En effet, les pratiques médiatiques sont inappropriées lorsqu'elles couvrent, sans motif valable, le suicide de personnes célèbres, par exemple. Cette pratique ou ce type de reportage fait état de méthodes de suicides inhabituelles ou de vagues de suicides, montre des images ou fournit des informations sur les méthodes utilisées, ou normalise le suicide en tant que réponse acceptable à une crise ou une épreuve difficile. Il a été prouvé que l'exposition à des exemples de suicide augmente le risque de comportement suicidaire chez les personnes vulnérables. Par ailleurs, le rôle supplémentaire joué par Internet et les médias sociaux dans la communication sur le suicide soulève des inquiétudes croissantes. Internet représente dorénavant l'une des principales sources d'information concernant le suicide, avec des sites facilement accessibles susceptibles de véhiculer une image erronée du suicide. Des sites web et des médias sociaux ont été pointés du doigt pour avoir encouragé et favorisé des conduites suicidaires. Des particuliers peuvent également diffuser, sans aucun filtrage, des actes suicidaires et des informations connexes accessibles par ces médias.
Les médias sont un tout petit peu incriminés. Comment doivent-ils procéder pour informer et communiquer sainement ?
Il a été prouvé que la couverture responsable du suicide dans les médias contribue à réduire les taux de suicide (OMS 2014). Parmi les aspects importants de la couverture responsable, citons : la médiatisation des personnes ayant surmonté leur crise suicidaire s'avère protectrice, tandis que la médiatisation des suicides exerce l'effet contraire ; éviter de décrire en détail les actes suicidaires ; éviter toute dramatisation ou glorification ; employer un langage responsable ; minimiser l'importance des reportages consacrés au suicide ; éviter les simplifications excessives ; éduquer le public sur le suicide et les traitements disponibles ; indiquer où demander de l'aide (le numéro vert du Minsanté 1510 ou contacter directement l'association camerounaise de prévention et de lutte contre le suicide). La collaboration et la participation des médias à l'élaboration et à la généralisation de pratiques journalistiques responsables, ainsi qu'à la formation à ces pratiques, sont également essentielles pour réussir à améliorer la couverture médiatique du suicide et réduire les phénomènes d'imitation. L'utilisation d'internet et des médias sociaux pourrait constituer une stratégie universelle de prévention du suicide. Il faut promouvoir des sites de promotion de la santé mentale et les forums de discussion en ligne avec des professionnels consacrés aux personnes suicidaires est nécessaire.

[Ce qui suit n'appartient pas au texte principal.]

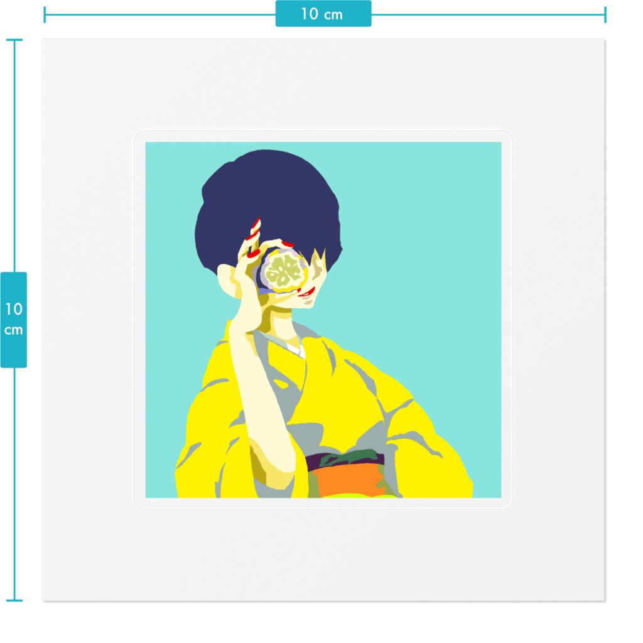Click the left end tick of the width ruler
Image resolution: width=643 pixels, height=643 pixels.
[45, 15]
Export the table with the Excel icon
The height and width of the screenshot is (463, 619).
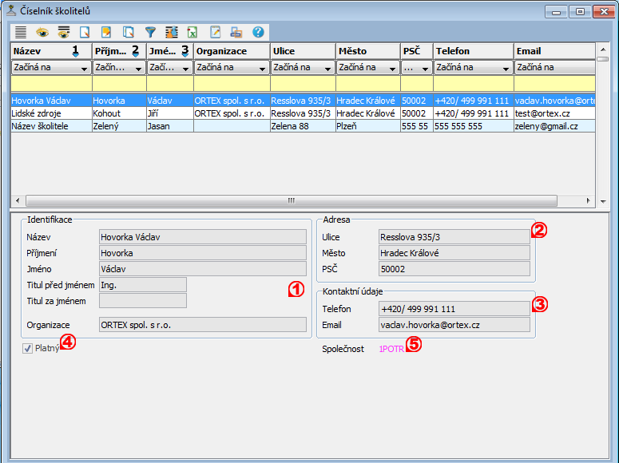coord(192,33)
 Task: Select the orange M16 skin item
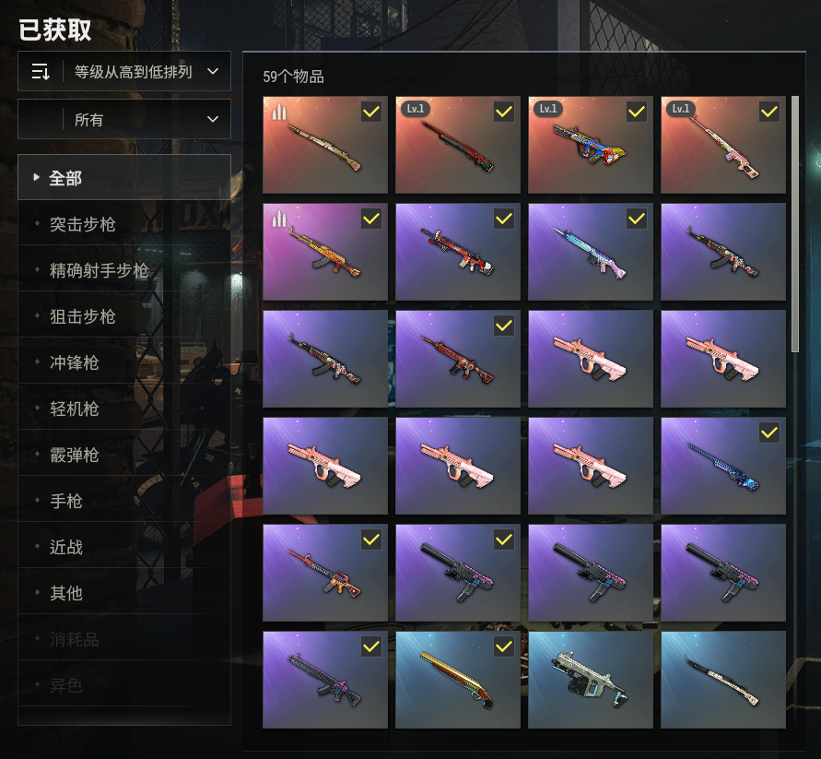[324, 573]
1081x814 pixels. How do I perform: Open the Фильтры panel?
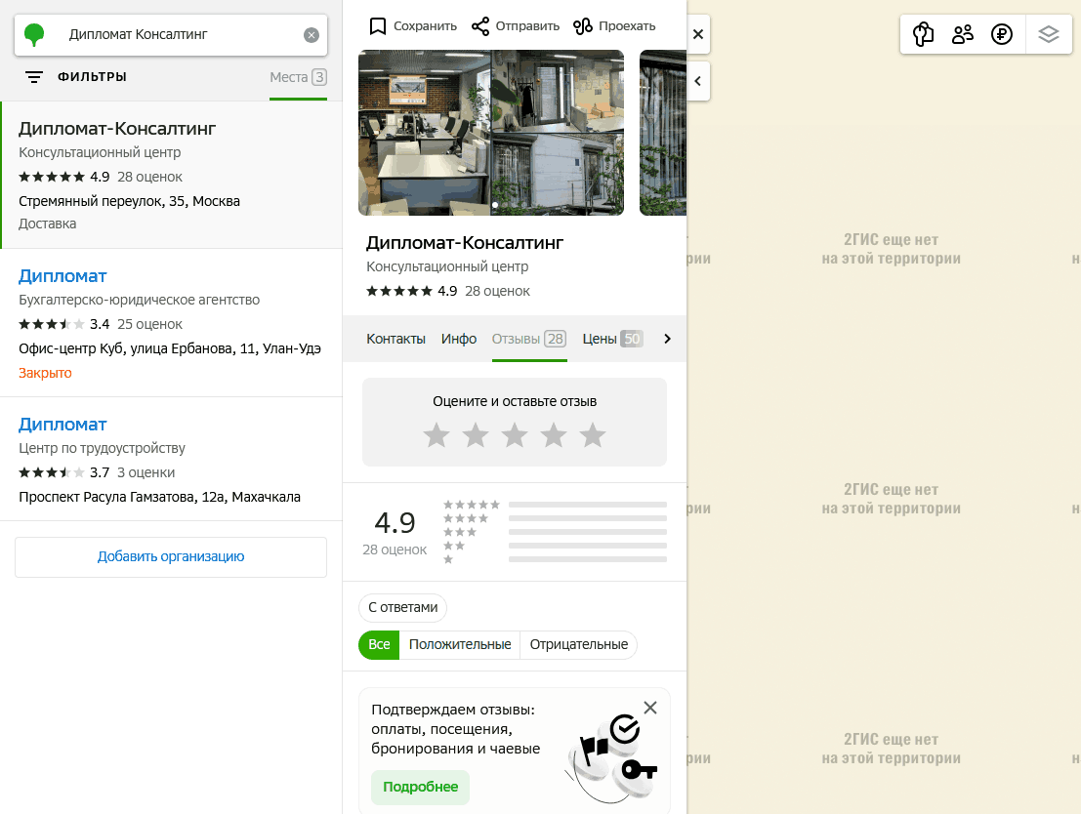[x=76, y=77]

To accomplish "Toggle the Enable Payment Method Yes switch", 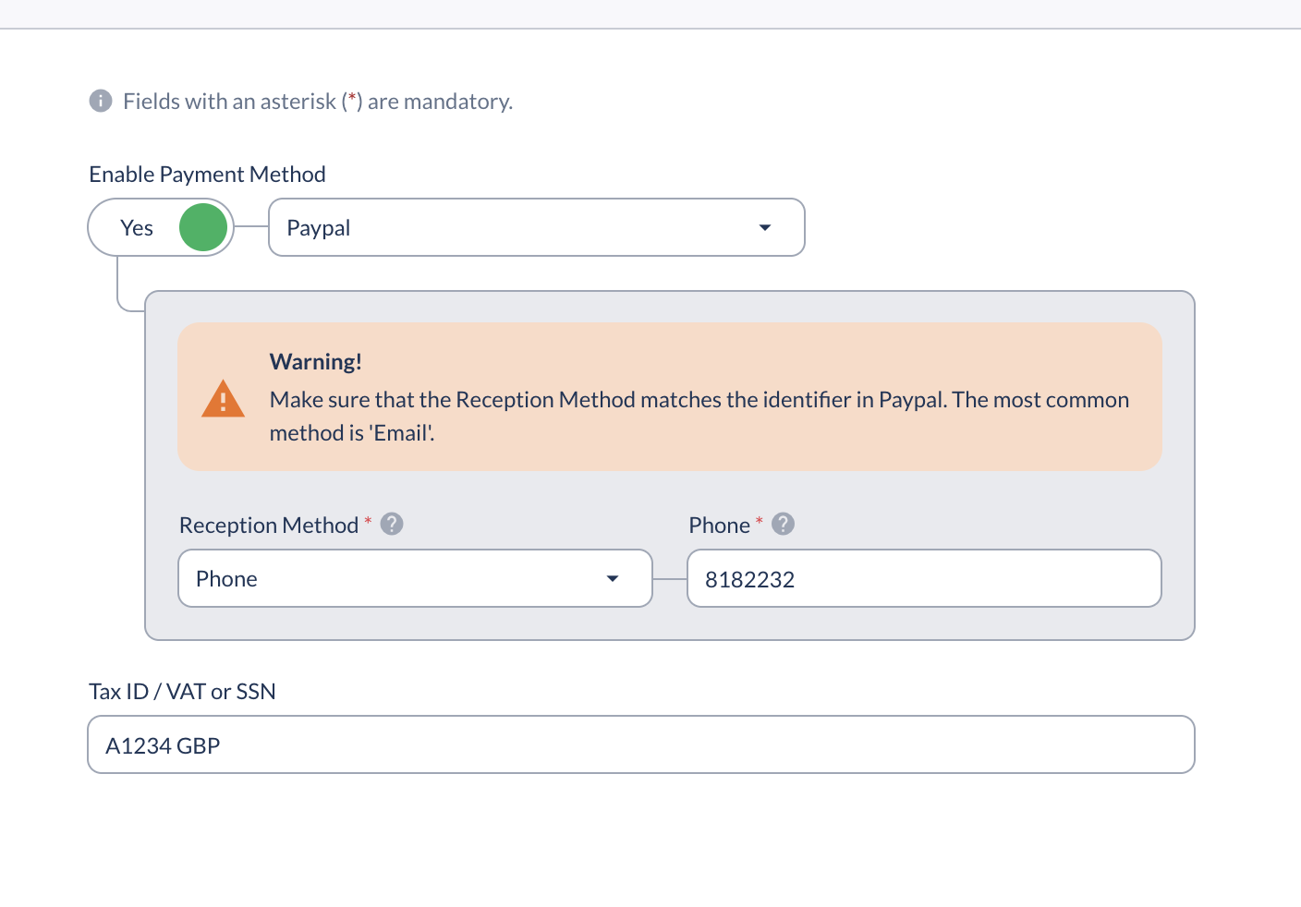I will (x=161, y=227).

Échecs, déceptions amoureuses, stress, problèmes sociaux sont généralement les raisons pour lesquelles les gens se suicident. Quels recours pour éviter de s’ôter la vie face à ces situations ?
Comme nous l'avons souligné, le suicide ou ses paramètres ne sont pas les meilleures options. À côté de la communication qui est fondamentale car elle ouvre la voie à l'exploration du vécu de la souffrance, on peut ajouter faire du sport, s'appuyer sur le soutien religieux, affronter le problème en question, accepter que le moment que je traverse est un moment difficile, accepter que nous sommes vulnérables et surtout que nous avons besoin d'aide, comprendre et accepter l'avis des autres.